To make a single kilogram of salep, around 1,000 to 4,000 orchid plants are used.
The plants are included in an appendix to the Convention on International Trade in Endangered Species of Wild Fauna and Flora, or CITES, an agreement meant to protect plants and animals from the potential harm posed by international trade. (While they may not all be endangered, CITES covers all orchids, in part because officials may be unable to distinguish different species by sight.)
“Even botanists can’t tell those orchid roots apart,” said Susanne Masters, a doctoral candidate in ethnobotany at Naturalis Biodiversity Center and Leiden University in the Netherlands who studies orchids. “So you can’t expect a customs officer to be a taxonomy specialist by sight.”

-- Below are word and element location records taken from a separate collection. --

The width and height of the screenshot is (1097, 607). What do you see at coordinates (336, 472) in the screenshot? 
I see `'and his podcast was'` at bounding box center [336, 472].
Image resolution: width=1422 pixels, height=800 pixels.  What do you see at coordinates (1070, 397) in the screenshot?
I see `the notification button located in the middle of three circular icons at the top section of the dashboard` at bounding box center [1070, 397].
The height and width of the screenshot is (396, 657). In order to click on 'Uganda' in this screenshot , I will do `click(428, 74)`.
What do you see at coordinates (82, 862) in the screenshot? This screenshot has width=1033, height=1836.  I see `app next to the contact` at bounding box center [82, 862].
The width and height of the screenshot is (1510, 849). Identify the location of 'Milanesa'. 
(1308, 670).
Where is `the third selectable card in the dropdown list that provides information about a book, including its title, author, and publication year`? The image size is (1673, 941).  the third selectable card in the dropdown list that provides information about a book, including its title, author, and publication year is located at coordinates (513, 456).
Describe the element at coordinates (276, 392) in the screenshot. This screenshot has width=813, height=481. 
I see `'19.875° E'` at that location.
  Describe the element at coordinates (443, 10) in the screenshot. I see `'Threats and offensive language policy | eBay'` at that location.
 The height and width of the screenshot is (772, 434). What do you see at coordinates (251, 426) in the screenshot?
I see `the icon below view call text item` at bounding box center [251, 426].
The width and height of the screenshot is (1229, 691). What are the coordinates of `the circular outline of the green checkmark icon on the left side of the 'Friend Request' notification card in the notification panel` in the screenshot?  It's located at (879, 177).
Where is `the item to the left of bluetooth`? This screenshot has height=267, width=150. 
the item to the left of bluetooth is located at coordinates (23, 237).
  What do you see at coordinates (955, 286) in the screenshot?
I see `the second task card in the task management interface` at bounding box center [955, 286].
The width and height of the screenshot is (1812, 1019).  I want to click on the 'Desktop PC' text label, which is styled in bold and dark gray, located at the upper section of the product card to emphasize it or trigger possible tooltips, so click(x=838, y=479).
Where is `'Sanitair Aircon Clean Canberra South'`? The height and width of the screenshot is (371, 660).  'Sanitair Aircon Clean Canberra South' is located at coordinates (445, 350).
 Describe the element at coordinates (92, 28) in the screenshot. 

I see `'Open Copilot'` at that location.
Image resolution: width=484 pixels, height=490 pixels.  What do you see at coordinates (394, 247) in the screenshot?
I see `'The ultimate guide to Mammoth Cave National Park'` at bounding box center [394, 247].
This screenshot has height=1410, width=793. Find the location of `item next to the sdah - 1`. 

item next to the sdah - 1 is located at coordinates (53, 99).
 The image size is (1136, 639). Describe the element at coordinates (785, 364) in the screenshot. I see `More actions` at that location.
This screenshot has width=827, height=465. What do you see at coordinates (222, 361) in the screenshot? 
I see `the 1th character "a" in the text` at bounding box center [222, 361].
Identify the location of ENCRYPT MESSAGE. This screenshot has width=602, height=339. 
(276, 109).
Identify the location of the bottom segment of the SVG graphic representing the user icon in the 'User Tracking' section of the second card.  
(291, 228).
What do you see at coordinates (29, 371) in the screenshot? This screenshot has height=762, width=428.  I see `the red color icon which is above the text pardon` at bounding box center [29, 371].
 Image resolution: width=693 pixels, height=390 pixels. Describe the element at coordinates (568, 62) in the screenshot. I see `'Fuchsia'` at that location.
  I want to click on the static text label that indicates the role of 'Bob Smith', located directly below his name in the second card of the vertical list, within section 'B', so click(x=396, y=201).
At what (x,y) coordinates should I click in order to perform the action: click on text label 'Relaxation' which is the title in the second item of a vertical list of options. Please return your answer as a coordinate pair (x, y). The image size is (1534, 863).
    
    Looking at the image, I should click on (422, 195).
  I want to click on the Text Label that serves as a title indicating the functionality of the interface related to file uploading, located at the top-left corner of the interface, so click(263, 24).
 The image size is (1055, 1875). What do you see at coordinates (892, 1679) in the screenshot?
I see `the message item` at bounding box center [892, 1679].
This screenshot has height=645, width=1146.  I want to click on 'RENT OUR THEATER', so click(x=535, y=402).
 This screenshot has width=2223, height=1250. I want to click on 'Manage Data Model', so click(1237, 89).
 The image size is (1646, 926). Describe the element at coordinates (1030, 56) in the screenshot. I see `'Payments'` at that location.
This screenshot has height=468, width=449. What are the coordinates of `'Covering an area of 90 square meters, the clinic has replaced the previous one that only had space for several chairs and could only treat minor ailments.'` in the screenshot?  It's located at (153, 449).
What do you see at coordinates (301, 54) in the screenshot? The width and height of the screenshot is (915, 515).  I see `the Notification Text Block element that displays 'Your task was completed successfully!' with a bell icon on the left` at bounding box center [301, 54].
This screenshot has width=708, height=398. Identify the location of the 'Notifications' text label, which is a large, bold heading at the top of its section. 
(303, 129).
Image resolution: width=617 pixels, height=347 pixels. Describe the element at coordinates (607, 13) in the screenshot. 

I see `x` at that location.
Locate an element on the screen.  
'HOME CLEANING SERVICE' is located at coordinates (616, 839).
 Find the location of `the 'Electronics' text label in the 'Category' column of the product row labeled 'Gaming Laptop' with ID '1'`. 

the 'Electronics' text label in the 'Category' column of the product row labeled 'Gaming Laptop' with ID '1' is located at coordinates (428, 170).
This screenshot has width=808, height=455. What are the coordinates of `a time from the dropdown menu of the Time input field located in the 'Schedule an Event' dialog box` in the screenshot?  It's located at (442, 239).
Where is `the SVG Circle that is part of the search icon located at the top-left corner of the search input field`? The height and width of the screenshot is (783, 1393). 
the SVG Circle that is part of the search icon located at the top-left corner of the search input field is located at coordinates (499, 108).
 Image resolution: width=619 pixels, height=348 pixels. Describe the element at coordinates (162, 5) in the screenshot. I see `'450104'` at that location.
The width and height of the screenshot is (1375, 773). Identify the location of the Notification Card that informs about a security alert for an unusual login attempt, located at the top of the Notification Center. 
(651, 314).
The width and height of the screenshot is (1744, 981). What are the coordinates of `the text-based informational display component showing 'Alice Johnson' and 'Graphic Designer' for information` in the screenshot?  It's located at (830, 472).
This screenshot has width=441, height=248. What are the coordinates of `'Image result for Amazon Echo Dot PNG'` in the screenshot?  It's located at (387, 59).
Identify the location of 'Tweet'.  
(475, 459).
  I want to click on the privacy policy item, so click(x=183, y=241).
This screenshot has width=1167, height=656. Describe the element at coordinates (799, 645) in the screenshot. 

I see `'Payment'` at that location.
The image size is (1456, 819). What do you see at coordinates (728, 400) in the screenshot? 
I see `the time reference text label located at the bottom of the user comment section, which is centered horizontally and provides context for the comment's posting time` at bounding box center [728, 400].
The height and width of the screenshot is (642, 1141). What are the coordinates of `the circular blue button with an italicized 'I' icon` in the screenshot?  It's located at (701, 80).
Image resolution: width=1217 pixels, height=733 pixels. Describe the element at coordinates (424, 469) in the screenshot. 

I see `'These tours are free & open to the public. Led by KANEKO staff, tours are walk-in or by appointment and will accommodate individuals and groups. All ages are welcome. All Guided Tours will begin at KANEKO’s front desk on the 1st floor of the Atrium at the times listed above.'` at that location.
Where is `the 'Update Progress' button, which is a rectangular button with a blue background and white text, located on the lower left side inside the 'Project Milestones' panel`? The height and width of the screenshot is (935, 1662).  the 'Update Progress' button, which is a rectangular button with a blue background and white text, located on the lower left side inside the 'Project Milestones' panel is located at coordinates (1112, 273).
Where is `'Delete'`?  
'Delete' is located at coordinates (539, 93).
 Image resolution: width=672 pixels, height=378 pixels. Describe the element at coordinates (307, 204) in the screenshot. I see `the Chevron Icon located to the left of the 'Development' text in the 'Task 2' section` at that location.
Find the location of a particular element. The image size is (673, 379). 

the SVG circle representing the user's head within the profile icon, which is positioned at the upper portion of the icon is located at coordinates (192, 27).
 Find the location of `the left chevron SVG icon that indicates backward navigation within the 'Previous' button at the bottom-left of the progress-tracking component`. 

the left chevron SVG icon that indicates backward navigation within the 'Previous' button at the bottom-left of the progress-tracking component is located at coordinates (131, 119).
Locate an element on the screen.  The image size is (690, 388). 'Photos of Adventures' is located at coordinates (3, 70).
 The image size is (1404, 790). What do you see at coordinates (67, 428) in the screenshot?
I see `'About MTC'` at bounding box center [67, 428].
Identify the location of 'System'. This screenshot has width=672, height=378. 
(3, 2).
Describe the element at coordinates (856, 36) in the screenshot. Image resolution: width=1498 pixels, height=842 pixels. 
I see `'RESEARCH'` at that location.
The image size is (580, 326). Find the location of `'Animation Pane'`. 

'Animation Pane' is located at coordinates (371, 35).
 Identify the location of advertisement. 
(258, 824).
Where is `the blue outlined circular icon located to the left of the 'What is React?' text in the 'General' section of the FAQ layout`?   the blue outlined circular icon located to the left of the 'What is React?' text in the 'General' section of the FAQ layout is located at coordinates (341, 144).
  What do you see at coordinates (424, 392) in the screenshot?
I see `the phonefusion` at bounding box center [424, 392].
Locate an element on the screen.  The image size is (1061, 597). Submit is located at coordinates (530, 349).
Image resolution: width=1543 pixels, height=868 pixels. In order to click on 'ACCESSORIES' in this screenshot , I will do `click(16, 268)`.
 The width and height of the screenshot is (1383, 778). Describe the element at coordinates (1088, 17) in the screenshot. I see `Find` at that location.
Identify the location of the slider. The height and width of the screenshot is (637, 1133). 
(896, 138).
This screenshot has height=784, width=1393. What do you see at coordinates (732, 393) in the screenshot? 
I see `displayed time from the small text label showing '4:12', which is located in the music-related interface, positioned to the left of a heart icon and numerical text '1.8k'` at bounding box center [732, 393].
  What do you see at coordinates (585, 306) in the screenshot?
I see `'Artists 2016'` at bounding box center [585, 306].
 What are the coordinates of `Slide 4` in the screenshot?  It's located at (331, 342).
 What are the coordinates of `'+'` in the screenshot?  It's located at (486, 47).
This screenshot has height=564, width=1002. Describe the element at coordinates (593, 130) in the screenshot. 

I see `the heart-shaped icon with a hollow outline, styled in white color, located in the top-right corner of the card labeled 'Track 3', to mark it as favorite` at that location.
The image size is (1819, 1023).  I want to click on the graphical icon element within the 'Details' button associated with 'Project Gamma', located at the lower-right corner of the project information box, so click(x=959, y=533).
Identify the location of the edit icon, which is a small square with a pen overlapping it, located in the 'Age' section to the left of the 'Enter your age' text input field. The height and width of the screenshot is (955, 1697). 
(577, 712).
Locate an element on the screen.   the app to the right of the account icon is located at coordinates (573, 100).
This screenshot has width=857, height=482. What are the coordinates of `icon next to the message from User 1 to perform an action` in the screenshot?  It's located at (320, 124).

Orchids are also vulnerable to illegal harvesting, as poorly enforced bans have done little to stop collection. More and more, salep comes from Greece or Iran and is imported with questionable legality, according to Abdolbaset Ghorbani, a researcher in the department of organismal biology at Uppsala University in Sweden. (“In practice, CITES is a little bit toothless,” Ms. Masters explained.)
Within Turkey, salep remains popular, but wild orchids are increasingly scarce. A growing global appetite for another food made from salep, a taffy-like Turkish ice cream, has also added to the strain.
Versions of salep, which is usually topped with cinnamon and considered to have medicinal properties, can be found across the former Ottoman Empire. In Lebanon and Egypt, sahlab often comes with rose water. In Greece, salepi is sometimes seasoned with ground ginger. In Israel, sachlav usually comes with shaved pistachios.
“It’s this premodern, eggnoggy, hot chocolate-y drink that people have counted on having in the wintertime,” said Febe Armanios, a history professor at Middlebury College and an author of “Halal Food: A History.” For many, she said, “it’s a taste of home.”
Mah-Ze-Dahr Bakery, in the West Village, in Manhattan, started serving salep this winter. The owner, Umber Ahmad, tried some in Istanbul a few years ago. When she decide to develop a recipe, she called the concierge at her hotel for advice. She takes care to get the product in sustainable ways, she said.
“I didn’t want to be the person who was lending to the scarcity of the plant,” Ms. Ahmad said.
Back in her Queens kitchen, Ms. Kaya, the assistant professor, stirred a powder mix into simmering milk.
“This tastes dusty,” Ms. Kaya said, sipping slowly. “I wish it was real salep. I miss sitting down and relaxing with it.”